In buses and other heavy commercial vehicles, a retarder is often installed as a virtually wear-free brake in order to reduce wear on the friction brakes and to increase safety by means of a second, independent brake system. A retarder is a special type of fluid coupling in which the turbine wheel is stationary. The entire kinetic energy of the pump wheel is converted into heat and transferred to the hydraulic medium, which has to be cooled. The regulation takes place by filling and emptying the pump room. The hydraulic medium in vehicles is usually oil. Recently, the vehicle's cooling water has also been used, for example at Aquatarder from Voith, which is also part of the PritarderBrake system from MAN.
In the case of powerful diesel locomotives, hydrodynamic power transmission is one of two possible power transmission methods in addition to diesel-electric power transmission, since purely mechanical (manual) transmissions are not available for the transmission of such high drive powers. Compared to the diesel-electric variant, the hydrodynamic power transmission offers the advantage of a weight saving that is bought at the price of a lower acceleration capacity.
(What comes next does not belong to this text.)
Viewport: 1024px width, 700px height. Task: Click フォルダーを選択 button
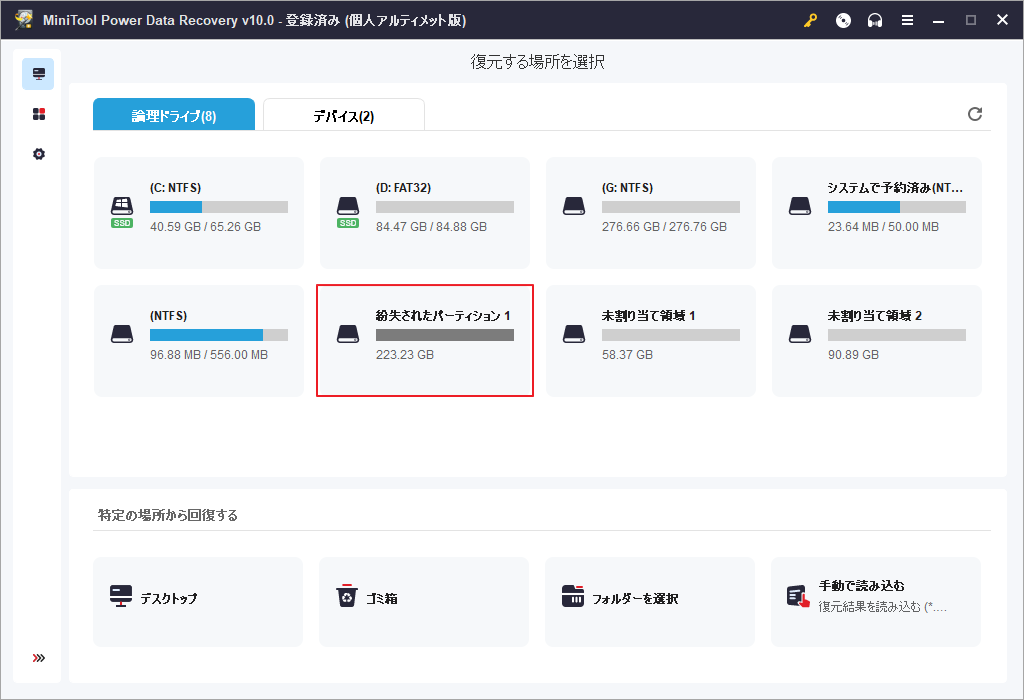650,598
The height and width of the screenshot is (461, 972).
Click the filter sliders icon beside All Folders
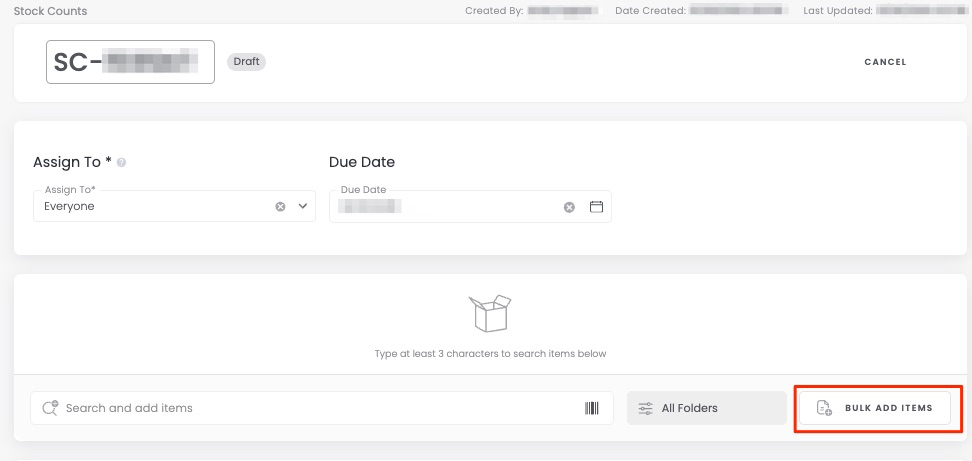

An example of a locomotive with hydraulic power transmission is the Deutsche Bahn class 218.
In the field of rail vehicle technology, the term hydrodynamic brake (also called H brake) is common for the retarder. The mode of operation corresponds to the retarder also used in road vehicles, but the components must be designed to be correspondingly more powerful in order to be able to apply the required braking forces; When designing the cooling systems of locomotives equipped with a hydrodynamic brake, the large amount of heat to be dissipated must be taken into account. Known vehicles with hydrodynamic brakes are z. B. the locomotives of the class 218 or the railcars of the class 612 of Deutsche Bahn.
In industry, fluid couplings are used as a starting aid, as a control coupling for stepless speed control and as a brake (retarder). Mineral oil or water are usually used as the operating medium.
Turbo couplings with constant filling are used to gently accelerate large masses such as crushers. Due to the slowly building up circulatory flow between the pump and turbine wheel as a result of the accelerating equipment after starting the drive machine, the same is gently accelerated to the nominal speed. However, there is always a slip between the drive machine and the driven machine. If an infinitely variable speed adjustment is required during operation, a turbo coupling with a variable filling quantity (turbo regulating coupling) is used. Here, the clutch filling can be changed, for example, using a scoop tube and thus the torque transmission or the speed can be controlled. For high-speed machines such as compressors or feedwater pumps, geared variable-speed couplings, turbo couplings with upstream or downstream gearboxes in the same housing are used. With geared variable speed clutches, stepless speed control on prime movers with an output of up to 80 MW is possible.
Industrial retarders with variable filling quantities are used, for example, as test bench brakes.
- Hermann Roloff, Wilhelm Matek: Machine elements. 19th edition. Vieweg + Teubner, Wiesbaden 2009, ISBN 978-3-8348-0689-5.